Perdue’s proposal borrows from federal legislation that U.S. Senator Josh Hawley(R-MO) proposed last year.

Perdue spokeswoman Jenni Sweat told The Georgia Star News on Monday that Perdue prioritizes education. She said Perdue’s parents taught public school.

“Mainly the goal here was to outline a few fundamental rights that we feel parents need in order to be empowered and involved in their child’s education,” Sweat said.

Perdue’s Georgia Parents’ Bill of Rights, as outlined in an emailed press release, include the following:

• The right to know what their minor child is being taught in school, including curricula, books, and any other instructional materials.

• The right to information on who is teaching their minor child, including guest lecturers and outside presenters.

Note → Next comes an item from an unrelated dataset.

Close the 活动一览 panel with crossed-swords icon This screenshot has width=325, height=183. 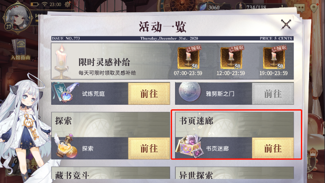286,25
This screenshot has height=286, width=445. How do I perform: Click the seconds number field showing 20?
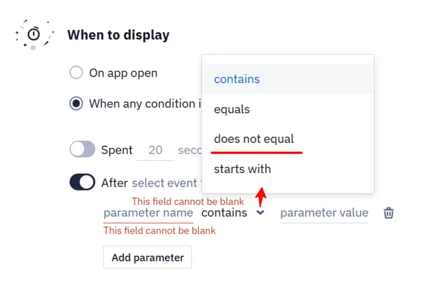pyautogui.click(x=155, y=150)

• The right to information on individuals and organizations receiving school contracts and funding.

• The right to visit the school and check in on their minor child during school hours.

• The right to all school records, medical or otherwise, concerning their minor child.

• The right to information about the collection and transmission of their minor child’s data.

• The right to have sufficient accountability and transparency regarding school boards.

• The right to know about situations affecting their minor child’s safety in school.

• The right to information on individuals and organizations providing funding or materials used in schools.

Under the proposal, parents could sue for injunctive relief if schools do not protect certain fundamental rights, Sweat said.

Atlanta Public School (APS) officials announced this month that they would operate virtually for one week. APS officials said the district’s most recent COVID-19 data prompted the decision. Perdue said last week that he did not want this virtual start of the school year to turn into another extended school shutdown. He said such policies set children back academically.

Hawley introduced a federal Parents’ Bill of Rights bill in November.

Research recently revealed that remote learning led to declines in test scores in English and math when compared to the scores of schools that had more in-person learning. This, according to a paper that the National Bureau of Economic Research (NBER) published in November.